Friday

Maybe it will be time (soon?) for us to review past times of rebellion and revolutionary disturbance...

Now you have touched the women
You have struck a rock
You have dislodged a boulder
You will be crushed!

Expand the post +/-



NOW YOU HAVE TOUCHED THE WOMEN (1)
African Women`s Resistance to the Pass Laws in South Africa 1950-1960

by Elizabeth S. Schmidt

Introduction

The decade of the 1950s was a decade of turmoil in South Africa. In the urban areas, a strong alliance was being forged between racially oppressed groups and sympathetic whites. As a united front against apartheid, the non-racial Congress Alliance, (2) formed from previously organised racially-based and worker groups, defied unjust laws and conducted campaigns against forced removals under the Group Areas Act and against inferior "Bantu" education for African children. The alliance organised bus boycotts, stay-at-homes, and rent strikes in the African townships. Perhaps the most significant Congress campaign of the decade was the campaign against the pass laws, and in particular, the extension of reference books to African women. No other campaign was carried out on such a massive scale or was sustained over as many years. No other campaign struck at the very root of the apartheid system.
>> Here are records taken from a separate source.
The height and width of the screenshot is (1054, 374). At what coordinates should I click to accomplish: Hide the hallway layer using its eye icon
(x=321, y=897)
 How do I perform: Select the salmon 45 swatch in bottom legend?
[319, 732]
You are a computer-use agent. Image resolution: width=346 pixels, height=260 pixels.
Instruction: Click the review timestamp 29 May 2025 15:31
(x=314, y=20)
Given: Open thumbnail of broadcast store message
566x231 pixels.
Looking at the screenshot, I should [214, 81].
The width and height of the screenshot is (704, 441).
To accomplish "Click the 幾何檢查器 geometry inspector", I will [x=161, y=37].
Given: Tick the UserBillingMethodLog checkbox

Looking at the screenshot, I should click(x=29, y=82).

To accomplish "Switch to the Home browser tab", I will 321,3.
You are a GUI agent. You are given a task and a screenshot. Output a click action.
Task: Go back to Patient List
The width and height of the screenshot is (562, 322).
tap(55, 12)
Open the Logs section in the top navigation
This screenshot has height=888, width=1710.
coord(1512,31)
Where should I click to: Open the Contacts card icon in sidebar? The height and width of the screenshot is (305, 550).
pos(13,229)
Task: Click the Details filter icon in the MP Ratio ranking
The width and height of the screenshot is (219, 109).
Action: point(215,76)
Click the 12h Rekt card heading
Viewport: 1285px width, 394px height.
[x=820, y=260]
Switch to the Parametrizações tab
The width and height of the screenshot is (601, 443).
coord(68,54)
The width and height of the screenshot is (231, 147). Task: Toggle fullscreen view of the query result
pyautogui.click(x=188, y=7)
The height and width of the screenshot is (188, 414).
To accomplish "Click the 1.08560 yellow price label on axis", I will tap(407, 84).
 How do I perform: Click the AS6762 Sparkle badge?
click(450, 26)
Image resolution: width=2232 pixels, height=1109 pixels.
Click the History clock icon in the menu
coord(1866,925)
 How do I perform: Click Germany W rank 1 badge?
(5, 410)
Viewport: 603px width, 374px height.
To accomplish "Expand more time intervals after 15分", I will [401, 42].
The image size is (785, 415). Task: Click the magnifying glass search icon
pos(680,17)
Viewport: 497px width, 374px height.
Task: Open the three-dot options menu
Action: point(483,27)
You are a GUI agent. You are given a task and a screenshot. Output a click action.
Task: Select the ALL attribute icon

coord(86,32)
Protest against the pass laws was not an innovation of the 1950s. The African National Congress (ANC) had been organising opposition to the legislation since its founding in 1912. The significance of the campaigns of the 1950s lay in the adoption of new strategies for bringing about fundamental change. For the first time, anti-pass protesters employed techniques of mass action, strikes, boycotts, and civil disobedience on a wide scale, abandoning the appeals, petitions and deputations that had characterised ANC protests for more than forty years. Efforts at gentle suasion and pleas for patient waiting were cast aside as remnants of a bygone era. The degree of popular involvement in the anti-pass actions and the level of spontaneous activity in the rural areas was unparallelled in any other period of South African history. Finally, in the 1950s, the primary catalysts of the anti-pass protests were not the traditional male leaders, but thousands of African women, many of whom had never before been involved in political protests or demonstrations.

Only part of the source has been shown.